Tropes used in Ai to Yuuki to Kashiwamochi include:
  • Crowning Moment of Heartwarming - Scoring 200,000 points gives you the best ending, where Ai overcomes death itself, and ends with a picture of Ai munching on the game's third namesake with her mother. And then her image on the title screen shows that she's gotten over the boy in her dreams, to boot!
    • Just bringing Ai back is cause for celebration.
  • Designated Villain - In the end, isn't Yuki just doing his job?
  • Earn Your Happy Ending - You need to score 200,000 points for Ai to completely get over Yuki.
  • Foreshadowing - Even without being told, take a good look at Yuki in the opening movie or the third ending screen. HIS ARM IS SKELETAL. Ending screen 2 also has a skeletal arm but you don't know who it belongs to.

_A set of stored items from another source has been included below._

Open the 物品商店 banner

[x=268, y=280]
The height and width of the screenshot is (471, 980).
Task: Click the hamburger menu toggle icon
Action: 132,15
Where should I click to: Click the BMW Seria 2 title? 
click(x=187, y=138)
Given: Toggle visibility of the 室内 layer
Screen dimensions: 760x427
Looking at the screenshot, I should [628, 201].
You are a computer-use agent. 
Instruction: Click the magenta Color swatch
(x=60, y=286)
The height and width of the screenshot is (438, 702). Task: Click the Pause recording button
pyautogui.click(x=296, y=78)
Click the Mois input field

    • When the game over sequence starts and all the candy rains down, let it keep going. A single pill will fall out of the sky in the end. This stops happening after the 50,000 point ending.
  • Grim Reaper - Yuki is a shinigami.
  • Grotesque Cute - Yuki.
  • Interface Screw - As you progress, the sweets on the title screen become medical supplies. And Yuki becomes a skeleton. And then there were none.

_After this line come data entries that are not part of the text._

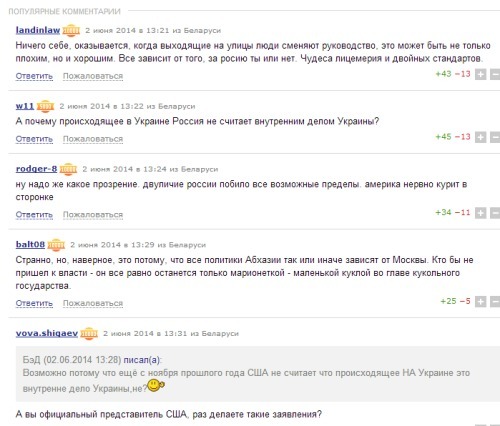Click the badge icon next to landinlaw
500x426 pixels.
(71, 30)
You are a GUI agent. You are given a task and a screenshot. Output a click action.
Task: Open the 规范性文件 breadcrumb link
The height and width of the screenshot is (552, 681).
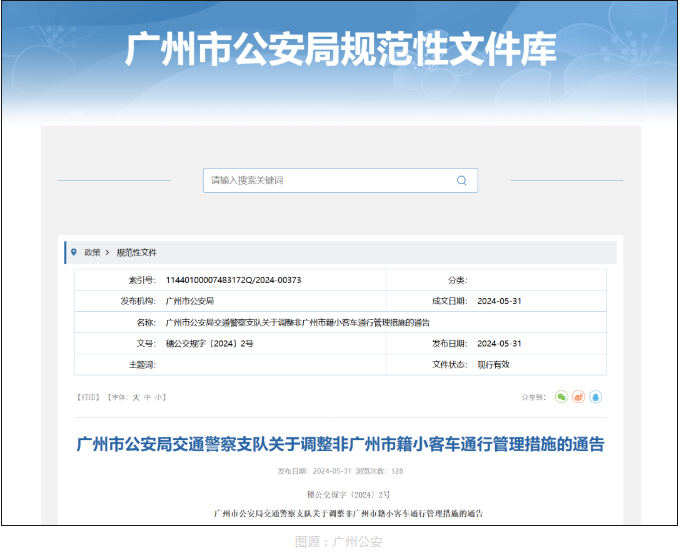[x=137, y=252]
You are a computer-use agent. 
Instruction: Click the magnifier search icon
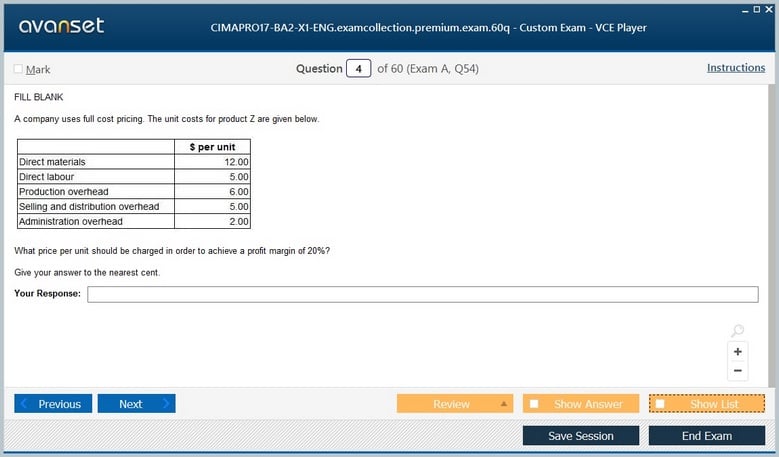(x=738, y=331)
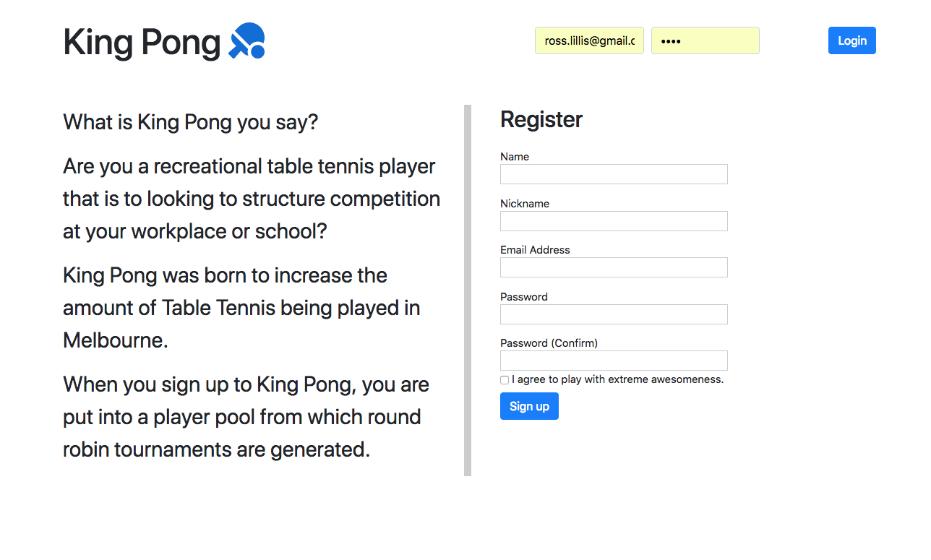Click the "I agree to play" label text
The height and width of the screenshot is (560, 931).
[617, 379]
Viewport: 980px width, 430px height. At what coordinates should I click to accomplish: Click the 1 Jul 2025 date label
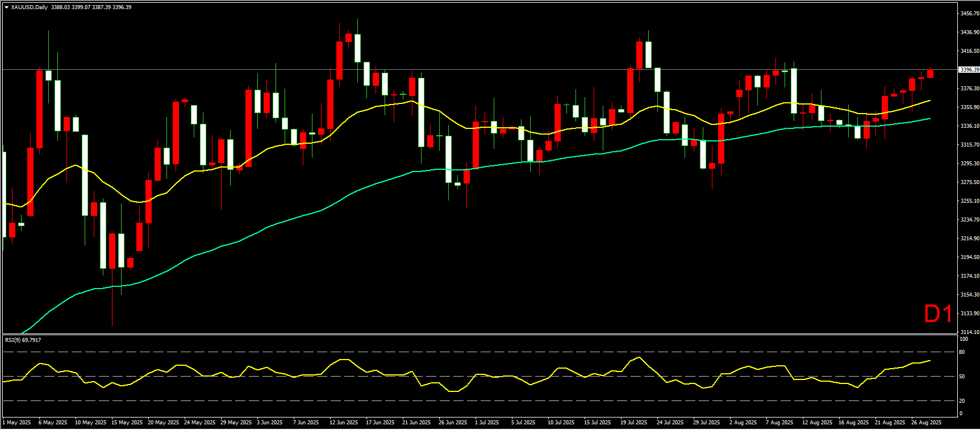pos(487,423)
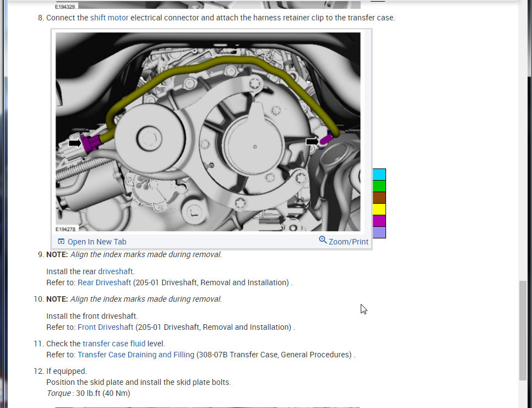Pick the brown color swatch

pos(379,198)
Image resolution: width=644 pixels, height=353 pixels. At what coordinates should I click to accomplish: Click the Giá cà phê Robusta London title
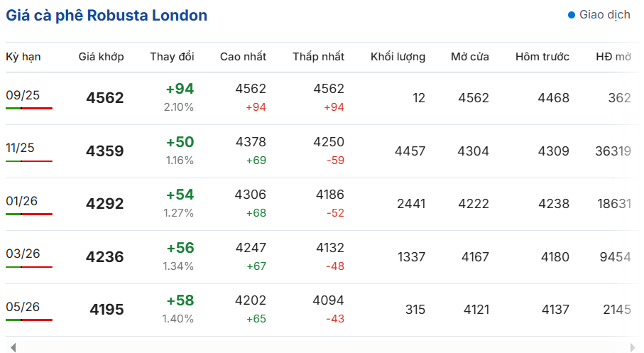point(107,16)
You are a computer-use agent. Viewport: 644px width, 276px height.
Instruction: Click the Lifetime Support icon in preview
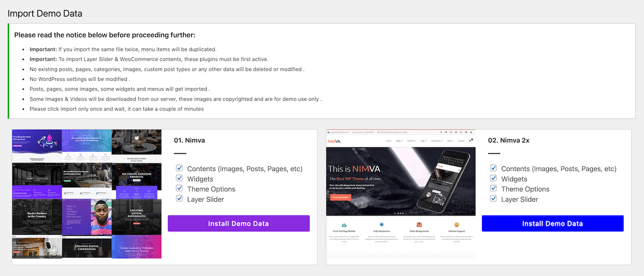[x=457, y=225]
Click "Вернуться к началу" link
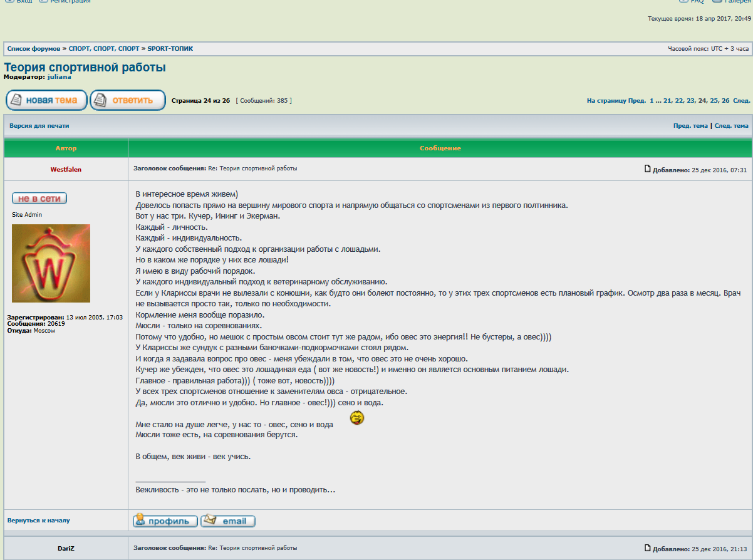The width and height of the screenshot is (753, 560). 38,521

  • Lighter and Softer - Compared to Irisu Syndrome, anyway.
  • Meaningful Name - Ai mainly means love. Yuki, ironically, means courage. (Alternatively, it means "snow," depending on the kanji.)

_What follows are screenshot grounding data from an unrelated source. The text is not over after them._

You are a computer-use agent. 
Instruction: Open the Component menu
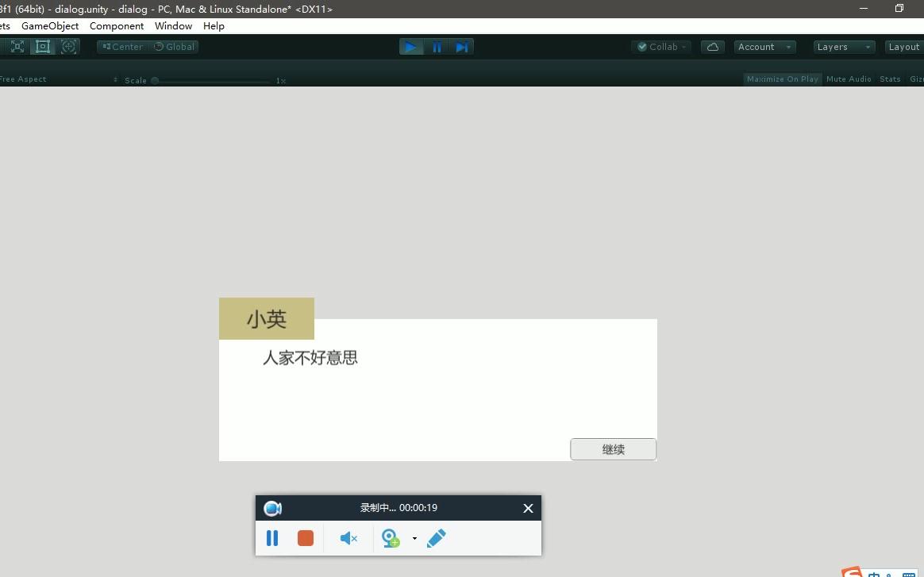click(x=117, y=25)
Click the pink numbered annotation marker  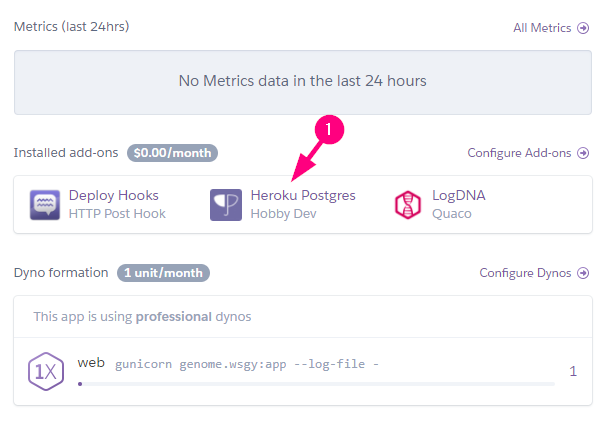pyautogui.click(x=331, y=129)
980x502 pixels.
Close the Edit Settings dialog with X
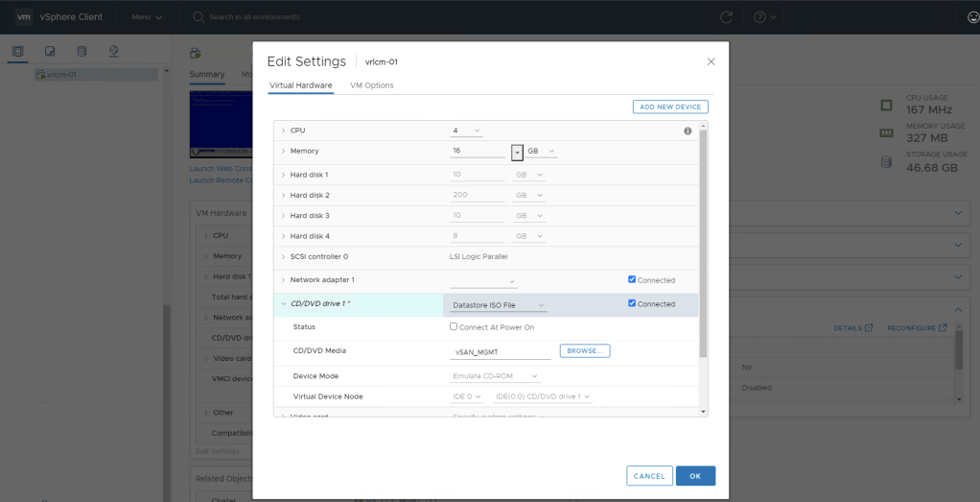(711, 61)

  • Mood Whiplash - There's no warning that Ai is slowly dying. It looks happy, and then you progress and the tiles on the title screen start turning into syringes and pills while story segments point out how ill Ai-chan is. Also the music played during the game over sequence is rather melancholy considering how bright and cheerful the rest of the music is.
  • Multiple Endings - There's 5 ending screens, and three total endings. One bad, one where Ai just can't let go, and a happy one.
  • Nintendo Hard - Looks easy enough at first, but if you can't figure out how to combo correctly, you have no hope of being able to get enough points to get anything better than the worst possible ending.
  • Nothing Is Scarier - After the 13th game over , Ai and Yuki are completely removed from the game. The pause screen and animated introduction also changes to reflect this. Also if you get the 50,000 point ending, but have yet to achieve the 200,000 point ending, Ai looks as though Yuki is still in the scenes- although Yuki does appear in the animated introduction.
  • Player Punch - No matter how many points you had before, you're going to get the bad ending. And then you're going to play like hell to get Ai back.
  • Scary Surprise Party - The ending to Kashiwa Mochi Kai. Ai's mother disappearing and the various spooky pictures you unlock all turn out to have mundane explanations.
  • Scoring Points - 50,000 for the Bittersweet Ending and 200,000 for the Happy Ending. Also up to 50,000 points, you get one of three screens that indicate your performance.
  • Soundtrack Dissonance - The same cheery music will keep playing even on that screen on the top of the page. Even when Ai vanishes it'll be playing.
  • Sugar Bowl: Kind of. There's plenty of sweets, but the main colors of the environment in Ai's dream is brown and orange-ish..
  • Surprise Creepy
  • Tastes Like Diabetes - And has it, if Ai-chan's illness is any indication.
  • Tear Jerker - The Bad Ending.
  • The Stinger - Once you do well enough, Kashiwamochi tiles are added to the game. Yuki moving away from his usual position in the Bad Ending reveals that a hospital was there all along. The hospital will then vanish after getting 50,000 points, replaced by Ai returning.
  • Thirteen Is Death - Fail 13 times and the usual game over rains medical supplies instead of sweets. And then they fall away and Yuki, now a skeleton, takes Ai away. Also playing the game after the 12th game over will give you the title screen at the top of the page.